Lo Spirito, terza persona della Santissima Trinità, che "ha parlato per mezzo dei profeti" con i doni della sapienza e della scienza, continua ad ispirare donne e uomini che si impegnano nella ricerca della verità per amare, proponendo vie originali di conoscenza, di amore e di approfondimento del mistero trinitario di Dio, dell'uomo e del mondo. Leggiamo negli Atti degli Apostoli, il Vangelo della Chiesa, che quando su di essi scese con potenza lo Spirito Santo, come vento e fuoco, si misero ad annunciare in molte lingue la buona notizia della risurrezione di Cristo e della sua presenza sacramentale per diventare figli in Lui figlio del Padre e quindi fratelli (2,1-4). Fu quello il "battesimo nello Spirito Santo", che era già stato preannunciato da Giovanni Battista: "Io vi battezzo con acqua – diceva alle folle – ma colui che viene dopo di me è più potente di me…Egli vi battezzerà in Spirito Santo e fuoco d'amore (Mt 3,11). In effetti, tutta la missione di Gesù era stata finalizzata a donare agli uomini lo Spirito cioè l'Amore di Dio e a battezzarli nel suo "lavacro" di rigenerazione come figli in Lui Figlio. Questo si è realizzato con la sua glorificazione (Gv 7,39), cioè mediante a sua morte, risurrezione e ascensione alla destra del Padre: allora lo Spirito di Dio è stato effuso in modo sovrabbondante, come una cascata capace di purificare ogni cuore, di spegnere in continuità l'incendio del male e di accendere nel mondo il fuoco dell'amore divino anche in momenti terribili. 

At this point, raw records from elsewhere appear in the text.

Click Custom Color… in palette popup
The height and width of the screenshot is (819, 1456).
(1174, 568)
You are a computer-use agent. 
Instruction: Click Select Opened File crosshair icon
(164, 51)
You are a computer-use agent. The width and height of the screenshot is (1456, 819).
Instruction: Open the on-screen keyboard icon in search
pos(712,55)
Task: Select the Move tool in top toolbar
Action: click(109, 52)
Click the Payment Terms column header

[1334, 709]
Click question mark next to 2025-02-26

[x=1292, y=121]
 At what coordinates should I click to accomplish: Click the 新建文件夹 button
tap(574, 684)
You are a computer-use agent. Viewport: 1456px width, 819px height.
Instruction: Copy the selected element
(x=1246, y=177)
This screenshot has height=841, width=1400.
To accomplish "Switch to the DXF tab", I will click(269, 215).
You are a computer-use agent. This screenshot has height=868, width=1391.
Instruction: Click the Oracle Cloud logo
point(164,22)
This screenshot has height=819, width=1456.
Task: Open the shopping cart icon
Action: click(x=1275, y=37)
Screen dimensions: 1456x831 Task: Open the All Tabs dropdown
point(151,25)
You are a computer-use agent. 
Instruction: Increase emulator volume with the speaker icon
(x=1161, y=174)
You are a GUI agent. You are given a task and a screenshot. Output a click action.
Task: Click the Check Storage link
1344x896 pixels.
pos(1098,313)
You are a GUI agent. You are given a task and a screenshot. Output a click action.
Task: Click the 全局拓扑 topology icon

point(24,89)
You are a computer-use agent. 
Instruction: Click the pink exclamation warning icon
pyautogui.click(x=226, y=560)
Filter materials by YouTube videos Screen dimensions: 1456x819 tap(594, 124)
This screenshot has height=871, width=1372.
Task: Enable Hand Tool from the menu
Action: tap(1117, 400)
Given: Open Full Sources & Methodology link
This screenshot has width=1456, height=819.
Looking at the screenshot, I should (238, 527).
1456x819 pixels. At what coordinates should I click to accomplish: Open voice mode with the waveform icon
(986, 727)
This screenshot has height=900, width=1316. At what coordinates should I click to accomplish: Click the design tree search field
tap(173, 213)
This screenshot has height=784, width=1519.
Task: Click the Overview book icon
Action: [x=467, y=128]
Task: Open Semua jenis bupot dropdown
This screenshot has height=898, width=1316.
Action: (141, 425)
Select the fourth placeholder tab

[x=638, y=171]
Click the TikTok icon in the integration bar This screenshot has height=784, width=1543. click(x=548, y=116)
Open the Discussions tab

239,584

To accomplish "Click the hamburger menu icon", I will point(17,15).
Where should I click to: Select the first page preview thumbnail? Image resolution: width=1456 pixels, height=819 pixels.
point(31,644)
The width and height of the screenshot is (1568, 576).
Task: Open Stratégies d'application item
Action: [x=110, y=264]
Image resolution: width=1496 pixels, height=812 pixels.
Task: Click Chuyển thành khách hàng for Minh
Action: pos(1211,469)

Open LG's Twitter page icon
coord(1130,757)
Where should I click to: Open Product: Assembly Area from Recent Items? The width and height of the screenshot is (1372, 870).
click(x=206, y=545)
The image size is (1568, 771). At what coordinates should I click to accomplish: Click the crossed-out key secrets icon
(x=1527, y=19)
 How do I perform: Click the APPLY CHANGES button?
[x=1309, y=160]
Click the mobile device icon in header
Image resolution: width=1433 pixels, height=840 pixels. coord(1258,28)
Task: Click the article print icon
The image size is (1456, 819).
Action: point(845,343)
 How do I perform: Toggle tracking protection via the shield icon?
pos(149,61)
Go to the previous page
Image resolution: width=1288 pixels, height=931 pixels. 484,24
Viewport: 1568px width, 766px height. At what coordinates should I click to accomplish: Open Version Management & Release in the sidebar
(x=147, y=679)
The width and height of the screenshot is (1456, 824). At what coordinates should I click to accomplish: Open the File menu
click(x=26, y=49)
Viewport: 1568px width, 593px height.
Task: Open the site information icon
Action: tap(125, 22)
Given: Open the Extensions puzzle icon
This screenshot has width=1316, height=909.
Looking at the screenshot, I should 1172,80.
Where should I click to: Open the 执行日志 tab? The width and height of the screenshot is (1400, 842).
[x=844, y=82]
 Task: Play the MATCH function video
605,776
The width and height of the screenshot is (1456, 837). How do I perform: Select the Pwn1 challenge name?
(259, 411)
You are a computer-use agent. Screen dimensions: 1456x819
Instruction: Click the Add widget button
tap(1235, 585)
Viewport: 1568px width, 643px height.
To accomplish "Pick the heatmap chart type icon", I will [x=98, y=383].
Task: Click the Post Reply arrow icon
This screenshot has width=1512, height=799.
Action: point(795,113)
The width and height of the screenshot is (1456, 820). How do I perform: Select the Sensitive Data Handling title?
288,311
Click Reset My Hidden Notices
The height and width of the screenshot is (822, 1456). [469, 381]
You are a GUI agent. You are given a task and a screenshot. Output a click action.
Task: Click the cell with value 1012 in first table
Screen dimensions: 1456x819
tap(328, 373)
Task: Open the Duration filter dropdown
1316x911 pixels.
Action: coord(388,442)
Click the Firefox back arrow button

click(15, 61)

Gli Atti degli Apostoli presentano la Pentecoste come adempimento di tale promessa e dunque come coronamento di tutta la missione di Gesù. Egli stesso, apparendo nei quaranta giorni dopo la sua risurrezione, ordinò ai discepoli di rimanere a Gerusalemme, perché – disse – "voi sarete battezzati in Spirito Santo tra non molti giorni" (At 1,5); e aggiunse: "Avrete forza dallo Spirito Santo che scenderà su di voi emi sarete testimoni a Gerusalemme, in tutta la Giudea e la Samaria e fino agli estremi confini della terra" (At 1,8). La Pentecoste è perciò, in modo speciale, il battesimo della Chiesa come corpo visibile, sacramentale, della presenza invisibile del Risorto che intraprende la sua missione universale a cominciare dalle strade di Gerusalemme, con l'unica prodigiosa predicazione nelle diverse lingue dell'umanità. In questo battesimo cioè in questa rigenerazione di Spirito Santo sono inseparabili la dimensione di libero arbitrio personale poiché senza libertà non può accadere l'amore e quella comunitaria, l'"io" del discepolo e il "noi" della Chiesa. Lo Spirito consacra la persona che si lascia consacrare e la rende al tempo stesso membro vivo del Corpo mistico di Cristo con cui Lui presente invisibilmente si rende sacramentalmente visibile, partecipe della missione di testimoniare il suo amore fino al perdono. E questo si attua mediante i Sacramenti dell'iniziazione cristiana: il Battesimo e in pienezza la Cresima, l'Eucarestia. Occorre riscoprire continuamente l'azione dello Spirito Santo nella presenza sacramentale di Cristo.

Chiediamo alla Vergine, alla Regina dell'Amore che in lei ha fatto accadere l'Incarnazione del Figlio del Padre, che infonda in noi tutti la gioia di vivere e di testimoniare il Vangelo, la porta stretta per entrare nella vita.